Pourquoi cet acharnement sur nos amis socialistes? principalement parce qu'ils sont très distrayants, et aussi parce que nos amis de l'UMP pratiquent moins volontiers le blog, ms à part Alain Juppé qui y raconte sa vie. Si Bush est un born-again christian, Juppé est un born-again déconneur.
"Sur le Plateau Mont-Royal, c'est du délire."
Cela ne se limite pas à son blog. Quelle n'avait été ma surprise de voir à la télévision Juppé, l'homme froid, aux rides du front parfaitement parallèles entre elles et au sol (sur les chantiers il pourrait remplacer le machin avec la bulle coincée dedans pour mesurer l'horizontalité), roulant en vélo sur le pont de pierre en direction de la caméra, et faisant mine, avec force cris, de foncer sur le caméraman avant de freiner in extremis! Quelle aventure. Quel homme. Quel humour, tout droit importé du Québec.
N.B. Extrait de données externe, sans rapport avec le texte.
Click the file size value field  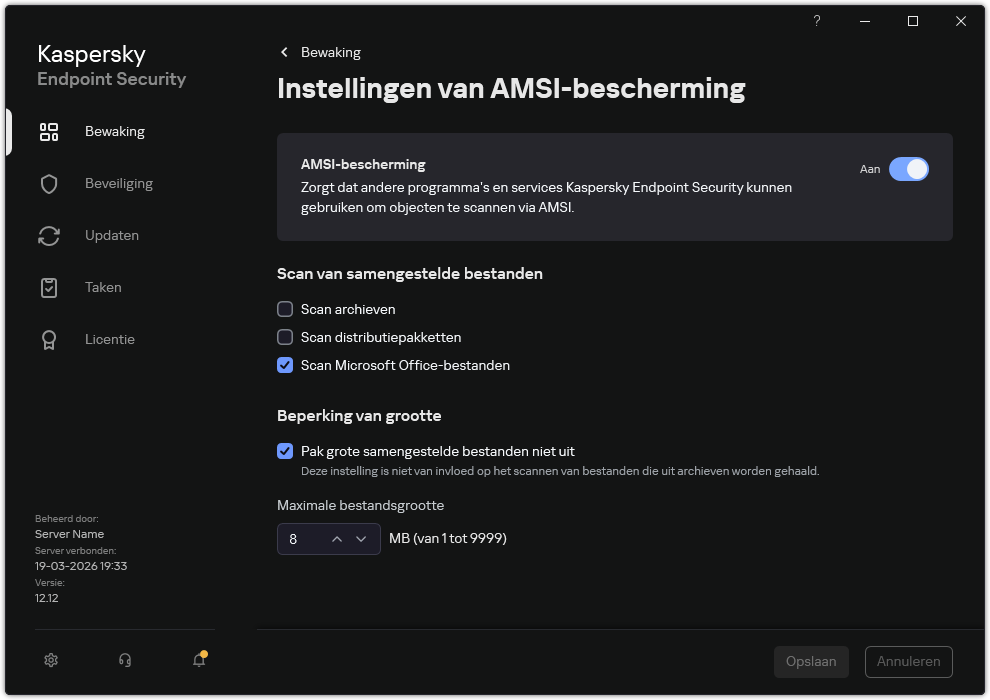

Un de ses articles a été malheureusement coupé pour n'afficher qu'un aperçu:
"Nous voici réinstallés à Bordeaux, chez nous, en famille. Joie des retrouvailles. Au fil des dernières semaines, j’ai rencontré beaucoup de Bordelaises..."
Contrairement à ce que l'on pourrait croire, l'article n'est pas terminé. Aller sur la page complète est décevant, Juppé ne confiant pas ses indiscrétions avec la gent féminine bordelaise, mais expliquant que le peuple le réclamait pour maire, malgré sa réticence.

Ceci conclut ce voyage à travers les blogs politiques français. Il est bancal, je sais. J'essaierai dans le futur de trouver des poèmes comparant Sarkozy à un animal de la forêt pour rééquilibrer les choses.

  1. gravatar

    # by François - 3 janvier 2007 à 14:32:00 UTC+1

    Vous avez l'air de tant aimer l'orthographe et la grammaire que je me permets de préciser que votre expression "que trouves-je?" est non seulement mal orthographiée, mais aussi impossible à prononcer. En français, lorsque l'on inverse le pronom "je" avec un verbe terminant par "e", on tranforme ce dernier en "é" afin de rendre le tout utilisable verbalement. Ainsi, vous auriez dû écrire "que trouvé-je?" afin d'être totalement correct.